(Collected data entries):
........

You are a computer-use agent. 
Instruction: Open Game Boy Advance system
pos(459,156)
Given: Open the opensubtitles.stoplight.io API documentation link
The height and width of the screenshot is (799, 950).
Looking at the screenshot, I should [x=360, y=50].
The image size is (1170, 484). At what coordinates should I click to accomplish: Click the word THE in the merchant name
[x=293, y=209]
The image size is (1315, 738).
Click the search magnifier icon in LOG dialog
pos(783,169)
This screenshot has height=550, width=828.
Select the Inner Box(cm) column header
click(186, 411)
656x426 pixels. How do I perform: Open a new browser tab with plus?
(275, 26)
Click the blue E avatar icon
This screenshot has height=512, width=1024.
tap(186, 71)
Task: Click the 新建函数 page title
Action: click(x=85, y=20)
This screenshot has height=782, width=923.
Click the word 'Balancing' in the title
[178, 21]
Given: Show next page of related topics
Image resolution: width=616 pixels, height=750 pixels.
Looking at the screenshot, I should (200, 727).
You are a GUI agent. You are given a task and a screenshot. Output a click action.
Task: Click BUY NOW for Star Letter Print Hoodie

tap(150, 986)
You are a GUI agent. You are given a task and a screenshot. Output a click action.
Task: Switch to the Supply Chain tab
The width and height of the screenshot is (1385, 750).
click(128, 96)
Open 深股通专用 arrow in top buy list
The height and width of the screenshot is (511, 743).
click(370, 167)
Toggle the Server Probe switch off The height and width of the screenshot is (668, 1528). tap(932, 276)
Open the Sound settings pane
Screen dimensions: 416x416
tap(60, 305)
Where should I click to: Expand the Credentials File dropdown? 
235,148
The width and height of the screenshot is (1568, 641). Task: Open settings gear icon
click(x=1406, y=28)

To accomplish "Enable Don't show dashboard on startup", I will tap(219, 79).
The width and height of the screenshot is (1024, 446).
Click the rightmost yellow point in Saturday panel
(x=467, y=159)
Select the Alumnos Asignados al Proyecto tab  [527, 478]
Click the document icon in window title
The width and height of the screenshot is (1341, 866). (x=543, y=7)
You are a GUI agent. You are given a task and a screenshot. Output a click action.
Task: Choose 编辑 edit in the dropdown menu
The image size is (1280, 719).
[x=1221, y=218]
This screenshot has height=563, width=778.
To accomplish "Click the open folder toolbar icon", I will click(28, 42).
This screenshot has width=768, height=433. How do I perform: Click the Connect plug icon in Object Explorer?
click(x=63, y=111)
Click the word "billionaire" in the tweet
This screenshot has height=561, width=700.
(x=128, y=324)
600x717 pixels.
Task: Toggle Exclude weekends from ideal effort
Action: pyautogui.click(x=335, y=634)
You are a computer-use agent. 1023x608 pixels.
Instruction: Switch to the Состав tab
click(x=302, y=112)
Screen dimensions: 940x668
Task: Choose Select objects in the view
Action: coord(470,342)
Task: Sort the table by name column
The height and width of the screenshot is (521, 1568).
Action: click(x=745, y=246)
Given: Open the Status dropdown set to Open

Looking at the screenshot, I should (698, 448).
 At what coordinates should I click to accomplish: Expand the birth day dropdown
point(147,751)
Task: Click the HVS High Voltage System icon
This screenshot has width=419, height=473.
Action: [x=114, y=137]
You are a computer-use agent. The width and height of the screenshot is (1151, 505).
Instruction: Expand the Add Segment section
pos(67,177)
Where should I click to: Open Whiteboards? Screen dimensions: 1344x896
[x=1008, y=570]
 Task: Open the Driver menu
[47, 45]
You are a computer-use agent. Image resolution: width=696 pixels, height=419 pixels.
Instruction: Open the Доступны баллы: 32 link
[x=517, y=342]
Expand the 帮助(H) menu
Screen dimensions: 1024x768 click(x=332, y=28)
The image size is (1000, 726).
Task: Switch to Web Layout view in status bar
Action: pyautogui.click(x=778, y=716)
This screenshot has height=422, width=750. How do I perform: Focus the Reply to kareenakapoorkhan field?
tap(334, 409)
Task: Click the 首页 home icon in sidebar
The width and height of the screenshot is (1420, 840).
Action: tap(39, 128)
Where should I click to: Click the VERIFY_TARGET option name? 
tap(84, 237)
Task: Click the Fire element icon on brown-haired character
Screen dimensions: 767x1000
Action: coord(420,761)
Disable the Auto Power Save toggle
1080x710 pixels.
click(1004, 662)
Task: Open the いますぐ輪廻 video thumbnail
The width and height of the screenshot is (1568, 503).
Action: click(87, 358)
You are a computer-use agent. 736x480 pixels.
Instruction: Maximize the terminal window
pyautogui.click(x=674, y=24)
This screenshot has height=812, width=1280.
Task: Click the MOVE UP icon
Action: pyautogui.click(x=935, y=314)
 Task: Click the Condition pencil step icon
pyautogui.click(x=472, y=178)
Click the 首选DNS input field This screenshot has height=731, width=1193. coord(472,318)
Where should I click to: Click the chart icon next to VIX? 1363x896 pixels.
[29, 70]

........

Copy word for word the stretch of entries above from the line that has "Task: Click the Fire" through the line that has "You are a computer-use agent. 736x480 pixels.", both ends included, and nothing outside it.

Task: Click the Fire element icon on brown-haired character
Screen dimensions: 767x1000
Action: coord(420,761)
Disable the Auto Power Save toggle
1080x710 pixels.
click(1004, 662)
Task: Open the いますぐ輪廻 video thumbnail
The width and height of the screenshot is (1568, 503).
Action: click(87, 358)
You are a computer-use agent. 736x480 pixels.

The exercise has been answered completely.